Dari penjabaran diatas kita dapat mengetahui bahwa budaya
khas yang terdapat di Tulungagung adalah budaya atau tradisi Manten Kucing.
Budaya Manten Kucing ini berasal dari Desa Palem Kabupaten Tulungagung dan
tetap dilestarikan sampai sekarang. Tradisi ini dilakukan sebagai upaya
mendatangkan hujan. Dan mulai sejak tahun lalu tradisi ini dilakukan di Pendopo
Tulungagung untuk memperingati hari jadi Tulungagung. Tradisi ini sempat menuai
protes dari MUI (Majelis Ulama’ Indonesia ) karena perbuatan ini dianggap
musyrik.

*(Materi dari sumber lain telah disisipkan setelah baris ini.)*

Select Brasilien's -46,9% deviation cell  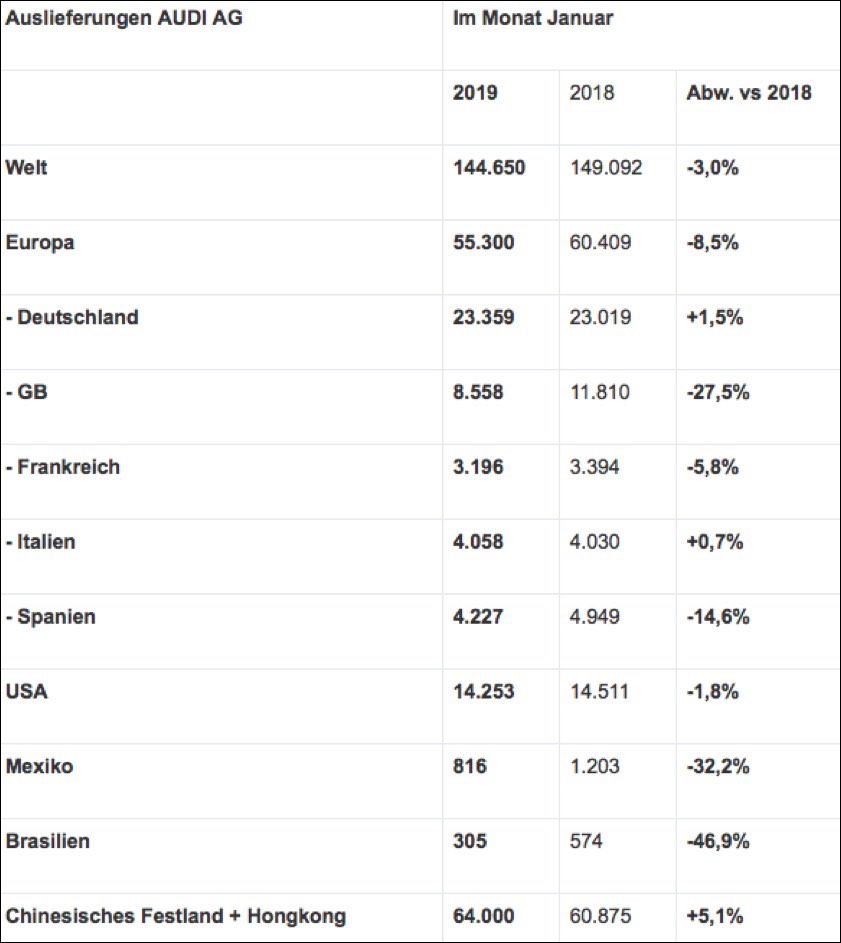point(717,841)
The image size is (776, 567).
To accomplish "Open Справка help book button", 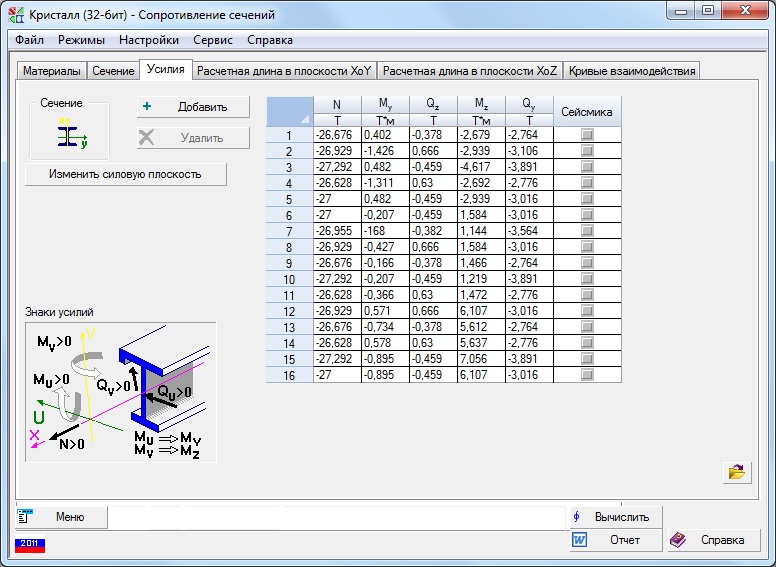I will (712, 540).
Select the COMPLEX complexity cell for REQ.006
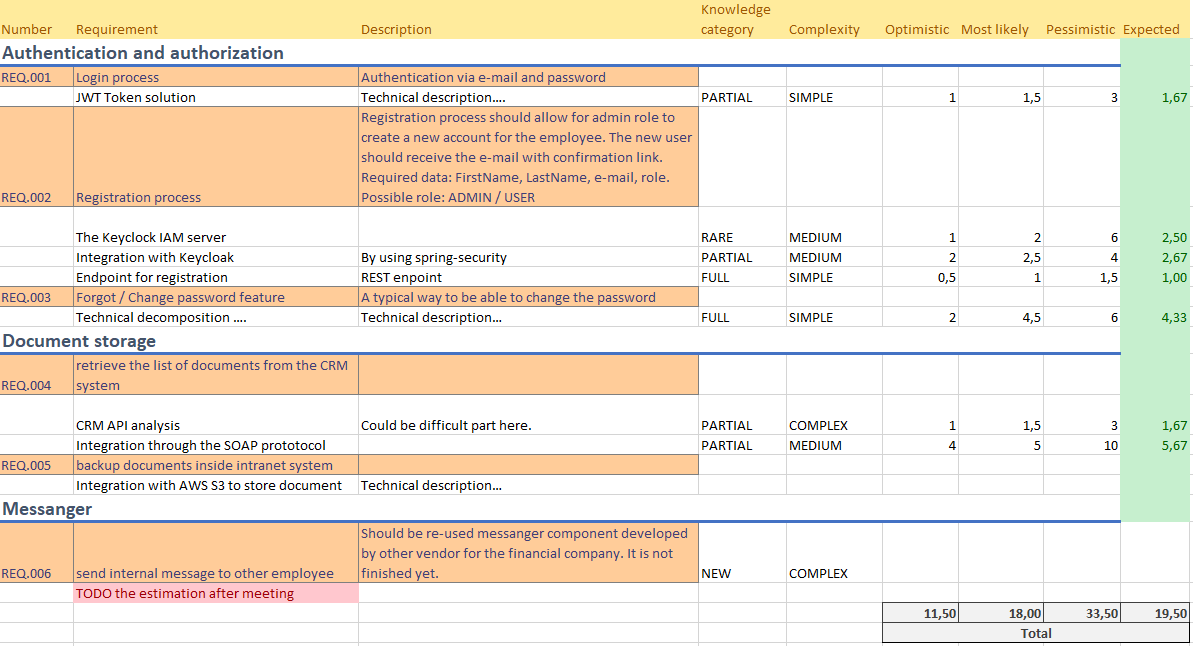The height and width of the screenshot is (646, 1193). pos(819,573)
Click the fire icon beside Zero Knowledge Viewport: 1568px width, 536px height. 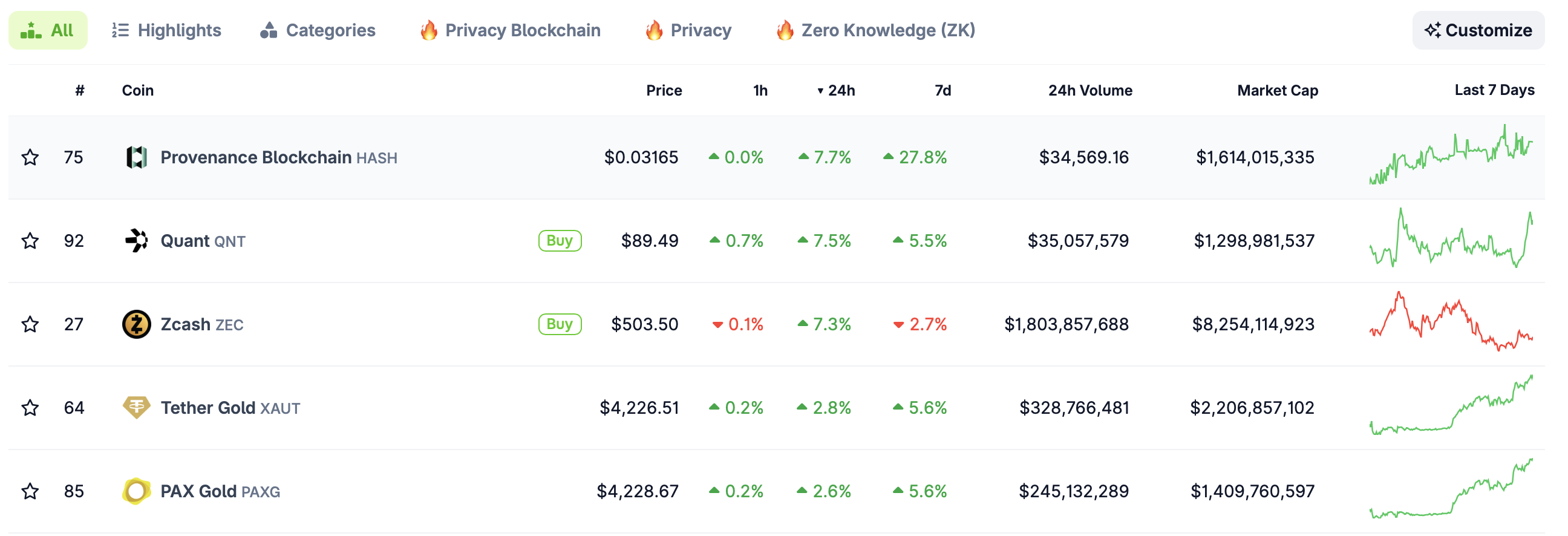(x=785, y=30)
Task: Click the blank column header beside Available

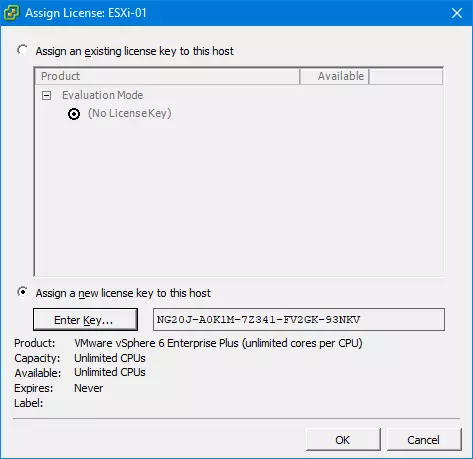Action: pyautogui.click(x=406, y=76)
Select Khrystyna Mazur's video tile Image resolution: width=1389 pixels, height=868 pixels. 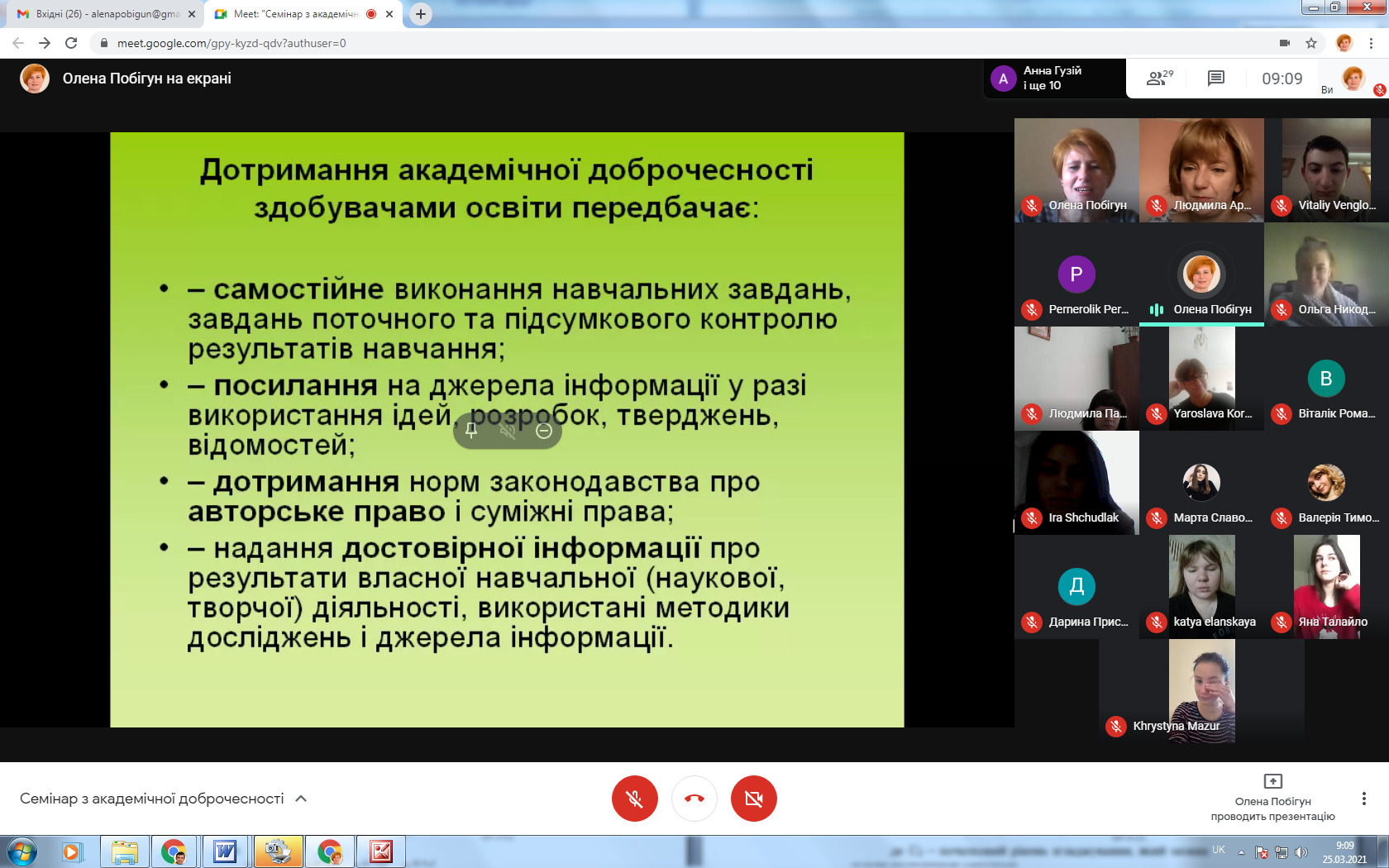(1201, 690)
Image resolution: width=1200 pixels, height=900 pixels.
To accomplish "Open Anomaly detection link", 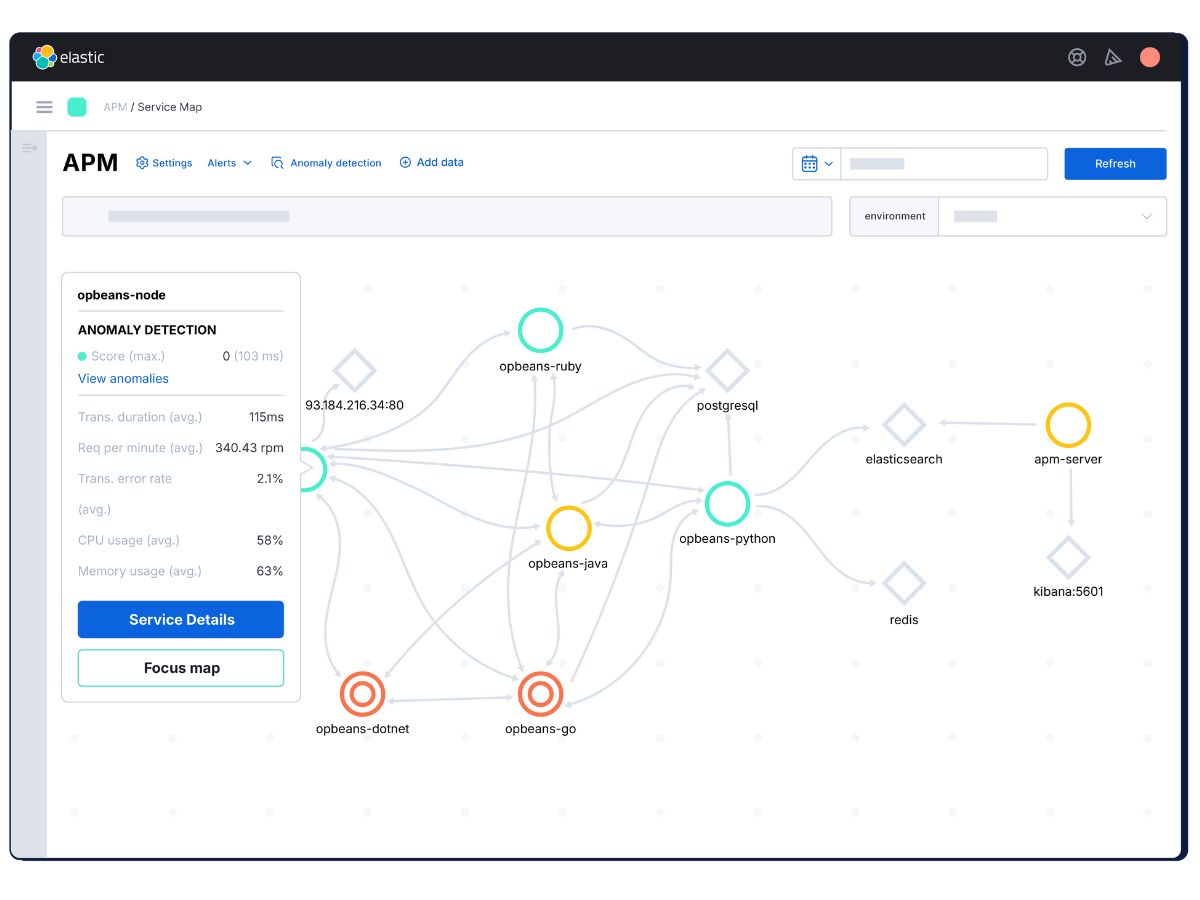I will (x=326, y=163).
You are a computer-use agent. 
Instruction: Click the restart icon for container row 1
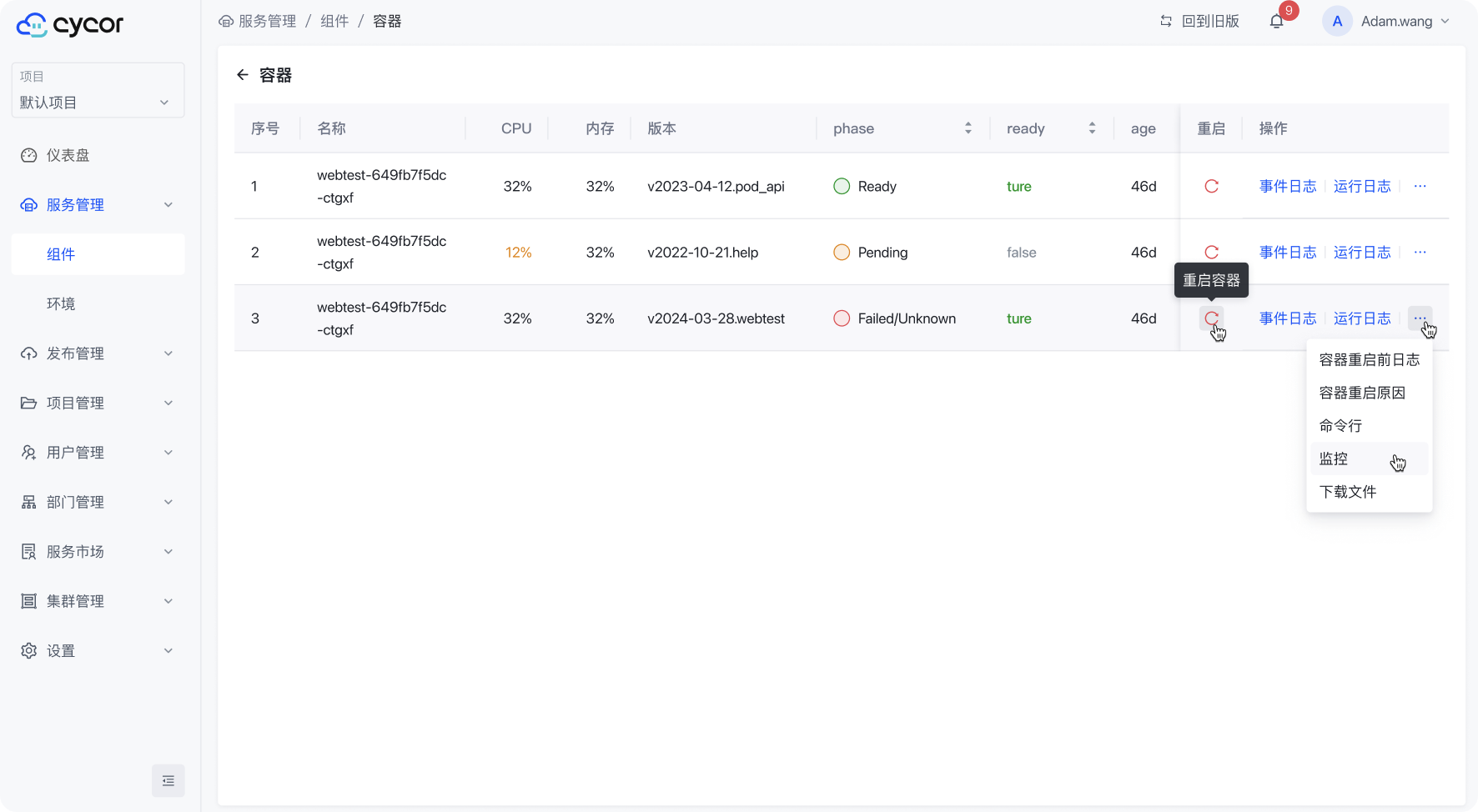pos(1211,186)

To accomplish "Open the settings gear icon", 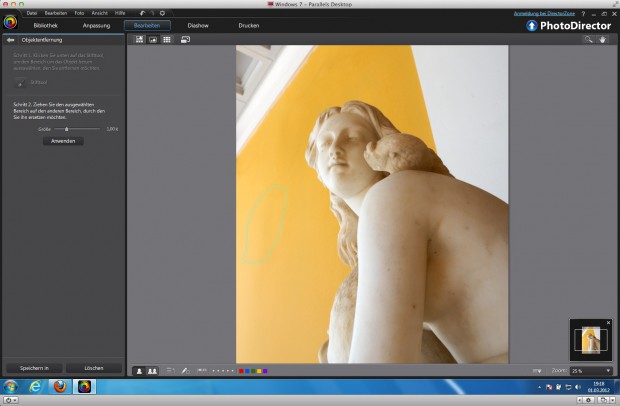I will [x=162, y=13].
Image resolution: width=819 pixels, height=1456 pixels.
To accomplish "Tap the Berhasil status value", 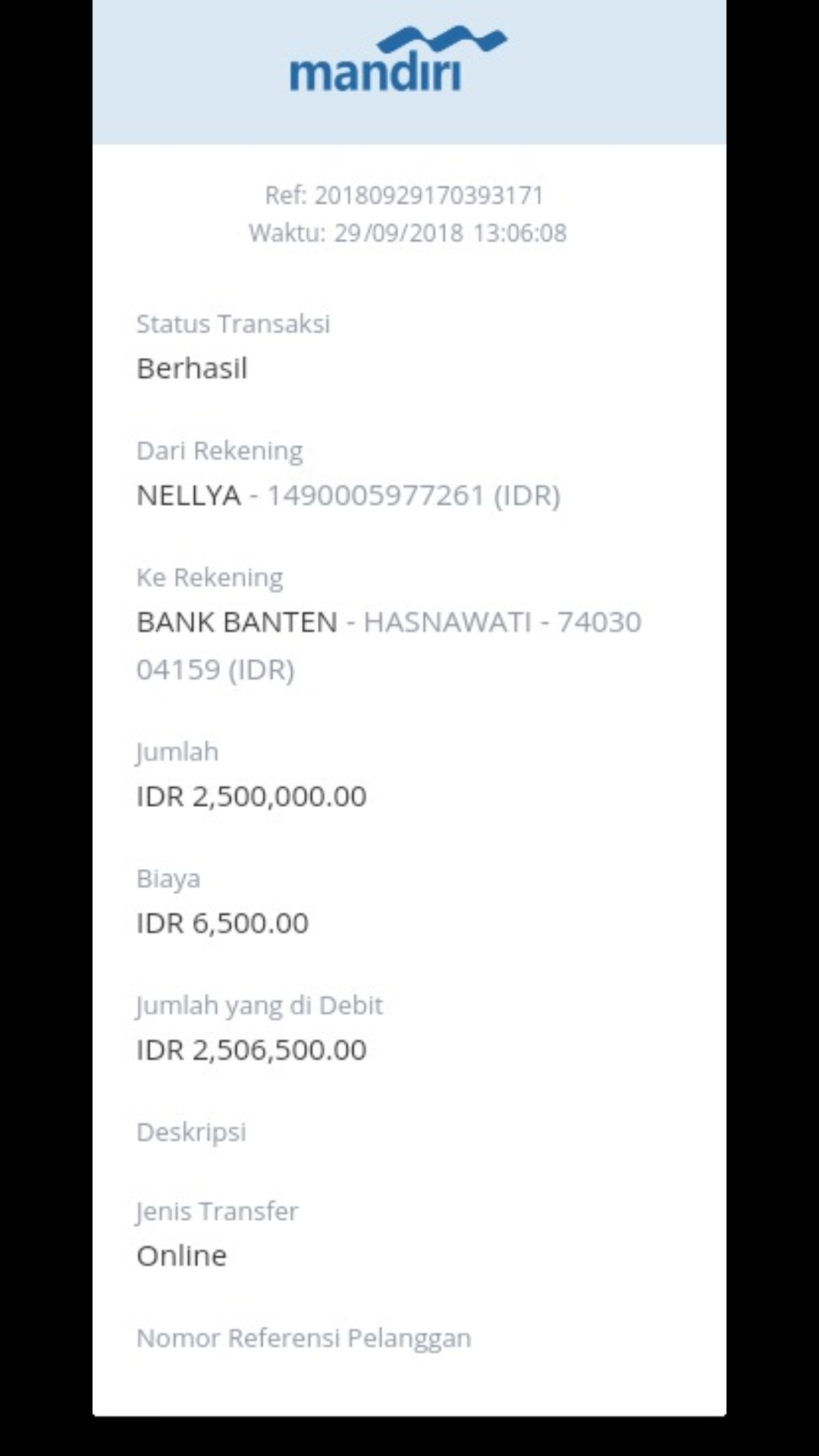I will click(x=192, y=369).
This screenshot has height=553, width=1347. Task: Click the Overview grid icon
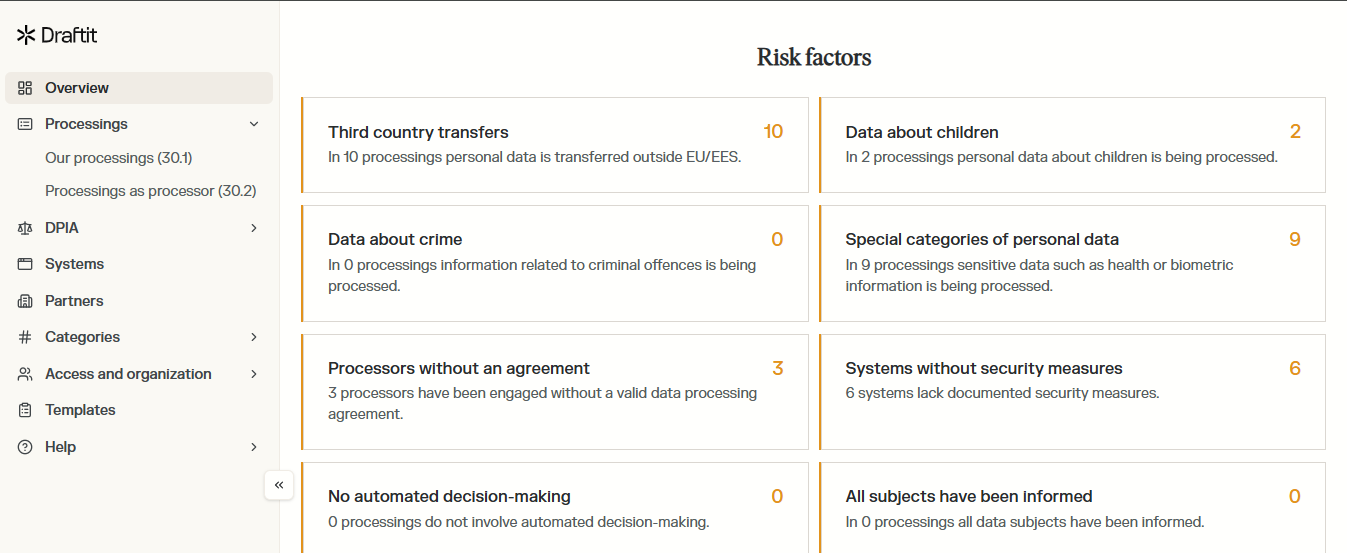pos(25,88)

Hasil dari protes itu kemungkinan besar tradisi Manten Kucing tidak
akan lagi dilakukan di Pendopo Kabupaten Tulungagung, melainkan budaya Manten
Kucing tersebut akan dikembalikan lagi kepada Desa Palem dan dilaksanakan oleh
warga Desa Palem.
2.
SARAN
Kebudayaan Manten Kucing termasuk
kebudayaan yang sangat unik dan langka namun belum begitu terkenal di kancah
budaya Indonesia oleh karena itu, Pemerintah yaitu dinas pariwisata dapat
menjadikan seni ini sebagai salah satu aset budaya untuk pengembangan potensi
daerah. Bekerjasama dengan bidang-bidang lain, misalnya ahli teknologi
informasi untuk mempublikasikan keberadaan traidisi ini kepada dunia luar baik
di Indonesia sendiri maupun untuk menarik minat wisatawan asing untuk berkunjung
ke Indonesia.
DAFTAR PUSTAKA
Koentjoroningrat. Pengantar Ilmu Antropologi, Jakarta: PT. Rineka Cipta,2002
Muhammad, Abdulkadir. Ilmu Sosial Dan Budaya Dasar, Bandung:
PT. Citra Aditya Bakti,2005
Soelaeman, Munandar. Ilmu Budaya Dasar, Bandung: PT. Refika
Aditama, 2010
Soekanto, Soerjono. Sosiologi Suatu Pengantar, Jakarta: PT.